The above-mentioned pre-clinical studies supported the development of a PS-targeting antibody, bavituximab, which is currently being assessed in multiple clinical trials[116, 117, 118] and planned clinical studies to evaluate the therapeutic efficacy of bavituximab in combination with an anti-PD-L1 antibody for the treatment of solid tumors. Bavituximab is a chimeric monoclonal antibody constructed from the v region (Fv) of the murine antibody 3G4, used in extensive pre-clinical studies, joined to the c region (Fc) of a human IgG1. Bavituximab, like 3G4, binds to PS via β2GPI. The antibody has been administered to over 700 patients in clinical trials evaluating the antibody as monotherapy and in various combination regimens in patients with multiple cancers, chronic hepatitis C virus and HIV infection. To date, studies have shown promising signs of activity and an acceptable safety profile (Table 2).
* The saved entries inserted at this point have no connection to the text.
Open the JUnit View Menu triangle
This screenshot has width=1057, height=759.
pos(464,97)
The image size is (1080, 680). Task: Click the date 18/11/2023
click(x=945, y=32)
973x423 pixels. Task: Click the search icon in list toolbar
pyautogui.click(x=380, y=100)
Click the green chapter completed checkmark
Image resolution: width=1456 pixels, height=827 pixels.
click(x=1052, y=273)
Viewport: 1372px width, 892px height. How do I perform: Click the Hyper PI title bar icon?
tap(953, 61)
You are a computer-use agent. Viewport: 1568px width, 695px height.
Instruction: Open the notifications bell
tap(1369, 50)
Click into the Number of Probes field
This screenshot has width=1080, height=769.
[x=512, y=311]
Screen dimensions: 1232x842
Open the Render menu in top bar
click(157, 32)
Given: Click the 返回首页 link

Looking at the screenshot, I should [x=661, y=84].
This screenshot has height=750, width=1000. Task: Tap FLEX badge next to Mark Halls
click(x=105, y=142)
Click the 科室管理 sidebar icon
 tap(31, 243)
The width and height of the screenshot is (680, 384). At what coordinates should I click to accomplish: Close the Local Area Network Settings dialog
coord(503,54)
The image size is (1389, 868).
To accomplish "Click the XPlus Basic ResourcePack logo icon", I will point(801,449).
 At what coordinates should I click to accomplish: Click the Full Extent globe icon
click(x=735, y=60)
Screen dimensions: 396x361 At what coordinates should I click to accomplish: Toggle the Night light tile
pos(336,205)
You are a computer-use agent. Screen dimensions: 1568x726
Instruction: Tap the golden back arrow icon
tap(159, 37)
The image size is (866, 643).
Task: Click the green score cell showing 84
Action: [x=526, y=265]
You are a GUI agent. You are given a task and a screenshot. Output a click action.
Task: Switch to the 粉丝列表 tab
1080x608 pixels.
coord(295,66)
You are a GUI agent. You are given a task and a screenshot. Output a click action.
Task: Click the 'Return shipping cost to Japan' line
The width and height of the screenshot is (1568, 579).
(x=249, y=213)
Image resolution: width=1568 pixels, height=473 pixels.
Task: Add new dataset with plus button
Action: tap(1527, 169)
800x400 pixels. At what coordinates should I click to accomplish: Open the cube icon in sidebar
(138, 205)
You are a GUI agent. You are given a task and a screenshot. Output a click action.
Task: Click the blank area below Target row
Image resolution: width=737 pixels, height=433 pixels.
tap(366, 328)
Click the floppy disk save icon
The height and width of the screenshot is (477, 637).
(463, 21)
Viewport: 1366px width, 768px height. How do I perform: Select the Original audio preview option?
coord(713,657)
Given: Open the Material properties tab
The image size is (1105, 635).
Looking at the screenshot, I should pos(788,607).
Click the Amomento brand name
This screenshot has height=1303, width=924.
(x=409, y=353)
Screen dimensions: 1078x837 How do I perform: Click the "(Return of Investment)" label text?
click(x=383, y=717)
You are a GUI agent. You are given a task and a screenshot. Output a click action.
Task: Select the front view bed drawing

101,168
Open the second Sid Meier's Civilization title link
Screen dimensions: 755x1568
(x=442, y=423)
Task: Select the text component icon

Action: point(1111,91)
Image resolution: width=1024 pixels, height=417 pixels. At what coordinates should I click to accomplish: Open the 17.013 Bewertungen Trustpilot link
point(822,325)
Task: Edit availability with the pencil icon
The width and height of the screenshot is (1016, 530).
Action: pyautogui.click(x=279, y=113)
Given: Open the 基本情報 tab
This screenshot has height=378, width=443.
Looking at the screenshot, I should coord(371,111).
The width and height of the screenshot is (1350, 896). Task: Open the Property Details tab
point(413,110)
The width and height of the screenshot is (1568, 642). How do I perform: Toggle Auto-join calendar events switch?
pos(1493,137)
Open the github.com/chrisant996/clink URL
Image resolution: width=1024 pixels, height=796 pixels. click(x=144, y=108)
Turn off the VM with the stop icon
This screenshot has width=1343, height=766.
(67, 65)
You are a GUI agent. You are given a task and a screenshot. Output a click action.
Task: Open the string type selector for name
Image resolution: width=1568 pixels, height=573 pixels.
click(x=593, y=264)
Moreover, bavituximab has been evaluated in several investigator-sponsored trials that include Her2-negative breast cancer, non-small cell lung cancer (NSCLC), hepatocellular carcinoma, rectal carcinoma, advanced melanoma, and castrate-resistant prostate cancer. Finally, bavituximab is currently being evaluated in SUNRISE (‘Stimulating ImmUne RespoNse thRough BavItuximab in a PhaSE III Lung Cancer Study'), a global randomized, double-blind, placebo-controlled registration trial sponsored by Peregrine Pharmaceuticals (Tustin, California, USA). The SUNRISE trial will assess bavituximab plus docetaxel versus placebo plus docetaxel in 582 patients with previously treated locally advanced or metastatic NSCLC.

Future Perspectives

Although initially characterized as one of the emblematic signals associated with apoptosis, externalized PS on the surface of the apoptotic cell provides a global immunosuppressive signal that dampens local and systemic immunity. This pathway appears to be an evolutionarily conserved mechanism of (higher) metazoans to protect from autoimmune complications when routinely disposing of dying host cells. These signals appear to be breached in autoimmunity, and subverted in viral and protist infection as apoptotic mimics. The multitude of genetically diverse pathogens that have been shown to similarly hijack this fundamental immunosuppressive pathway support a broad ‘apoptotic mimicry' paradigm of pathogenesis and the hypothesis that evolution may have selected for pathogens that steer immune modulating cells toward such ‘survivable' behavior. Moreover, PS appears to be universally dysregulated in cancers, and along with the upregulation of PS receptors, provide potent immunosuppression in the tumor microenvironment. The large amount of evidence obtained with AnxA5 and PS-targeting antibodies supports the notion that PS is a fundamental immune checkpoint akin to or upstream of the CTLA4 and PD-1/PD-L1 checkpoints. Late-stage clinical trials evaluating the PS-targeting antibody, bavituximab, are in progress in multiple oncology indications, while agents targeting PS receptors are in various stages of pre-clinical and clinical development.